Among the collection’s most valuable items are George Mason’s working copy of the Constitution, which includes on its reverse side Mason’s handwritten objections to the document; a three-and-a-half foot tall “elephant” folio edition of Audubon’s Birds of America, worth close to $3.5 million; and George Washington’s copy of the Federalist Papers, given to him by James Madison and Alexander Hamilton, and donated to the College by Herbert Allen ’62.

Despite the quality, range and accessibility of the Library’s holdings, few students take advantage of its resources.

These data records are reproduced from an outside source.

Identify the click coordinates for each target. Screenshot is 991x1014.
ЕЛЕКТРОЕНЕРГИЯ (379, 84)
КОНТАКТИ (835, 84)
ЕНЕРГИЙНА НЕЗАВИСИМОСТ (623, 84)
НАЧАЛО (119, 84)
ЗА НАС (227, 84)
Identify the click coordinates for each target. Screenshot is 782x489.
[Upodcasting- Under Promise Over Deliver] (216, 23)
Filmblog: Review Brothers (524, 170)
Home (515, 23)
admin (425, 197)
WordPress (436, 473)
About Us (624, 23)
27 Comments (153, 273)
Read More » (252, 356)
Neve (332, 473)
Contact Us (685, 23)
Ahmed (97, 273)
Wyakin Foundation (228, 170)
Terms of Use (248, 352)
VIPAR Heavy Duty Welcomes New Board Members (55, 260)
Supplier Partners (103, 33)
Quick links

Many seem not to know that it even exists, while others have only visited it when required to for a class.

Assistant Librarian Wayne Hammond notes that problem is exacerbated by the fact that campus publications tend to devote little coverage to the Library, but that it is in fact “a major art resource in Williamstown.” Volz said he would like to see the trend change: “We welcome students. We want them to come. This is the only major rare book collection–probably anywhere in the world–whose primary purpose is undergraduate instruction.”

Students can examine the Washington Federalist Papers up close during the Library’s upcoming exhibition of its Washington holdings, which will run from December 12 through February 22. The display will feature a number of pieces, including the ledgers of Lawrence Lewis, one of the two chief executors of Washington’s estate, which document the payments made to the doctor who attended Washington in his final days, for the cakes at Washington’s funeral and to buy suitable clothes for Washington’s servant to wear to the burial. Also on view will be a written order of Nathaniel Green from December 19, 1776, which documents Washington’s instruction to his boats to cross the Delaware River.

The Washington exhibit comes on the heels of a recently concluded display of the works of illustrator Pauline Baynes, best known for drawing the original pictures for C.S. Lewis’ Chronicles of Narnia. The exhibit, which included 50 children’s books illustrated by Baynes, was the Library’s contribution to “Words are Wonderful,” a celebration of children’s literature in Williamstown.

The Library is open to students five days a week, from 10 a.m. to 12 p.m. and 1 p.m. to 5 p.m. Since only ten percent of the Library’s holdings is catalogued on FRANCIS, Volz advises that students should begin a search for a rare book by first tapping into his and Hammond’s collective knowledge.

“Give us a try,” he said. “It’s amazing how often we can come up with something.”